Excerpted text>
Begin
Voice search is growing, and we’re gradually moving away from keywords to semantic (and natural-language) search. In the process, search engine optimization (SEO) is about to get a lot more interesting.

I’ve talked before about the importance of voice recognition, and that trend has accelerated since I first started talking about it. We have Siri, and Cortana, and Alexa, and Ok Google. As a result, we’re asking questions and looking for directions and recommendations more and more via voice. And buying stuff too.

Here are just three key statistics:

  • There are now an estimated >1 billion voice searches per month (Alpine.AI)
  • 50 percent of all searches by 2020 will be voice searches (ComScore)
  • Voice commerce was a $1.8 billion retail segment in the U.S. in 2017 (Voicebot.AI)

Moreover, OC&C Strategy Consultants predicts that voice-based commerce will account for $40 billion in sales by 2022.

Is your business ready?

Voice search is different.

Voice search is different

We’ve been trained to think of search engines as inherently imprecise. Sure, Google’s always been pretty good at delivering your 10 blue links. But we were trained to talk in keywords and ask precise questions. So we’d type in “Chinese restaurants, Washington, DC,” rather than “What’s a good Chinese place to eat around here?”
End
To do>
In the text on voice search, what does OC&C Strategy Consultants predict? The records have no connection to the text on voice search.

Data extract>
Begin
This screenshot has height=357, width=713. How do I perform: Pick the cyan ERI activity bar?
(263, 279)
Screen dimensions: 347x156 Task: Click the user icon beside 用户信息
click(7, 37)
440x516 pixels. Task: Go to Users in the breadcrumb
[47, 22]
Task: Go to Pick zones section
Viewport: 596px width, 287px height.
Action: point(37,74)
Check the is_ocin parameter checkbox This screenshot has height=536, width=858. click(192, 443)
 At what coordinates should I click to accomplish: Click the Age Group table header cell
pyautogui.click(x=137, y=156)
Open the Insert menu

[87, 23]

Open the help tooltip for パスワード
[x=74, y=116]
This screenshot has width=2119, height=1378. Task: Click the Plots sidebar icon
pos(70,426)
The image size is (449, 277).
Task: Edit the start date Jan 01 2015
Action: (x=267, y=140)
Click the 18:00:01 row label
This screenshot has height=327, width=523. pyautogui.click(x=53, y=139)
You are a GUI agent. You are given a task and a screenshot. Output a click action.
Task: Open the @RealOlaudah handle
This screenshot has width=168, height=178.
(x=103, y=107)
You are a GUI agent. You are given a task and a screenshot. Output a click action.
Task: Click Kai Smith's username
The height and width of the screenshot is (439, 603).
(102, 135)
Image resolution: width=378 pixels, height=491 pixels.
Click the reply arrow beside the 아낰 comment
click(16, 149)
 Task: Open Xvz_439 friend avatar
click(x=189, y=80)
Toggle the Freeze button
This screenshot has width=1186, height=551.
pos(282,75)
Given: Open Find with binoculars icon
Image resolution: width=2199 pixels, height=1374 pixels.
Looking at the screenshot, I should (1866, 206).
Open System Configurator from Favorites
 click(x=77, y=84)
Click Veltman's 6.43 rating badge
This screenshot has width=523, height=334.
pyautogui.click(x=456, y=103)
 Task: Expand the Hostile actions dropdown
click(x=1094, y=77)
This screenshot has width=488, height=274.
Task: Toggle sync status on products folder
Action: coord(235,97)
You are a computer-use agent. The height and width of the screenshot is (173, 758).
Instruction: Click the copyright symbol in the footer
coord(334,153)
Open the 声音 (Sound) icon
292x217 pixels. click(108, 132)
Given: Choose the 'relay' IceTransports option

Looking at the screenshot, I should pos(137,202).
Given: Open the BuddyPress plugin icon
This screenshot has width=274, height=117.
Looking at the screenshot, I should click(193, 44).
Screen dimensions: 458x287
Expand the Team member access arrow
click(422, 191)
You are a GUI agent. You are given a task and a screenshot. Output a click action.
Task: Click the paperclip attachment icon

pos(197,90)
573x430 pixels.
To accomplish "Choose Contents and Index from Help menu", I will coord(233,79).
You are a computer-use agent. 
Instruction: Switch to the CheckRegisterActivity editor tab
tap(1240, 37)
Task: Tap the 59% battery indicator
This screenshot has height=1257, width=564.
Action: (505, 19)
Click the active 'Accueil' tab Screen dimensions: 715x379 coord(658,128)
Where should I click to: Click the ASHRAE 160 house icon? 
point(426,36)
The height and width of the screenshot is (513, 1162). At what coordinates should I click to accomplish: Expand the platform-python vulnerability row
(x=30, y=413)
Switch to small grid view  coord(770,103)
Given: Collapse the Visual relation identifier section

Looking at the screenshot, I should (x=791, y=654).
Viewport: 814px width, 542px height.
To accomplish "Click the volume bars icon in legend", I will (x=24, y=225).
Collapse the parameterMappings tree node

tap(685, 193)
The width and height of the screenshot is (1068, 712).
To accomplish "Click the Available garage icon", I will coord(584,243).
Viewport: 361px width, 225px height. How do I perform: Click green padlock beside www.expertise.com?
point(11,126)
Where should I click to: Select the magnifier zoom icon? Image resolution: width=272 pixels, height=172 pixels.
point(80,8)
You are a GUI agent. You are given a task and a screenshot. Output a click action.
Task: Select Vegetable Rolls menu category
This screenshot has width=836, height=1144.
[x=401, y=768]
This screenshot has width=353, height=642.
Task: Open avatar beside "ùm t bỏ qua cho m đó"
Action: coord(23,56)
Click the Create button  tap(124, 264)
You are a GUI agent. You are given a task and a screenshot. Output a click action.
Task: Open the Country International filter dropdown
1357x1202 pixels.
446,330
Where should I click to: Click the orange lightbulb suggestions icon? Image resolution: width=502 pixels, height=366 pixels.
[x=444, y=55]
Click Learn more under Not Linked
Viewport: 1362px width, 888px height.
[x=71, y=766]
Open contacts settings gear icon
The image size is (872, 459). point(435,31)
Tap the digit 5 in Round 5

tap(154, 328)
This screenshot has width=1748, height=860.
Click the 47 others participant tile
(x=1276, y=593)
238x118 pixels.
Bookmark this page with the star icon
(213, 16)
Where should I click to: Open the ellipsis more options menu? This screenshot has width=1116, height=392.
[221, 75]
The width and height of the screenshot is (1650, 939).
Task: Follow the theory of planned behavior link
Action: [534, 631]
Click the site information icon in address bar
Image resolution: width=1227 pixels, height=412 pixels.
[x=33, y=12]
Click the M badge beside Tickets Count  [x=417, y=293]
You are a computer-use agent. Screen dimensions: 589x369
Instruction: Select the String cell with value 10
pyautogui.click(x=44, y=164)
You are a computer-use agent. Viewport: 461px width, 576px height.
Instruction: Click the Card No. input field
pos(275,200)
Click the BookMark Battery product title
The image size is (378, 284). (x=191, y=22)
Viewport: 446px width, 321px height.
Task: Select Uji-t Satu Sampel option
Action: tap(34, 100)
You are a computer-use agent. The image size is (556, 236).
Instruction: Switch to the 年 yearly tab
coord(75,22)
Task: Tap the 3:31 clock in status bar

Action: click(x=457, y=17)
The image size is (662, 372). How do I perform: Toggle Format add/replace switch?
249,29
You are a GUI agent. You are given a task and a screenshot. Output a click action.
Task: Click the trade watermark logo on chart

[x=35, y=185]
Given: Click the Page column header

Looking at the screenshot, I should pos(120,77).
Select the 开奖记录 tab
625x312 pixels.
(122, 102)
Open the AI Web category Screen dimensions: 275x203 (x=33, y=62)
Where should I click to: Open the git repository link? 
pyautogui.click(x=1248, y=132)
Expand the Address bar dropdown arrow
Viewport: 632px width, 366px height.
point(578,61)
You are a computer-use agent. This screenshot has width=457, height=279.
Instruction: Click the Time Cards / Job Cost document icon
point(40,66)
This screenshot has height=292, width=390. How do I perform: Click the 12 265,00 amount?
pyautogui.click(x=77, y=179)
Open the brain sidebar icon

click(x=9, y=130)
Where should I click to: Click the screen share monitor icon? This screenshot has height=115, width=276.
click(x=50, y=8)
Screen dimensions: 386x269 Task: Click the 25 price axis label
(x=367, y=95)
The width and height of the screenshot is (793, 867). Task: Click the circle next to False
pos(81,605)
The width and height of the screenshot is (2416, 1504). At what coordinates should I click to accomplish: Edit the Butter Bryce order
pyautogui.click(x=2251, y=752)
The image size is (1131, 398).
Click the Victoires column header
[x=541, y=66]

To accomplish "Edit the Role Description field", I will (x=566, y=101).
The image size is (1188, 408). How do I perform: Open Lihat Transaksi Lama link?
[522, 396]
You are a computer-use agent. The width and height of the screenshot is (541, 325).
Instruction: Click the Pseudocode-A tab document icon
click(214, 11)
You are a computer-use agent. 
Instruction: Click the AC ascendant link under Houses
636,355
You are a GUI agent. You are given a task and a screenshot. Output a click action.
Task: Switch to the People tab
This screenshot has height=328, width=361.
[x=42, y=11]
End
Right answer>
Voice-based commerce will account for $40 billion in sales by 2022.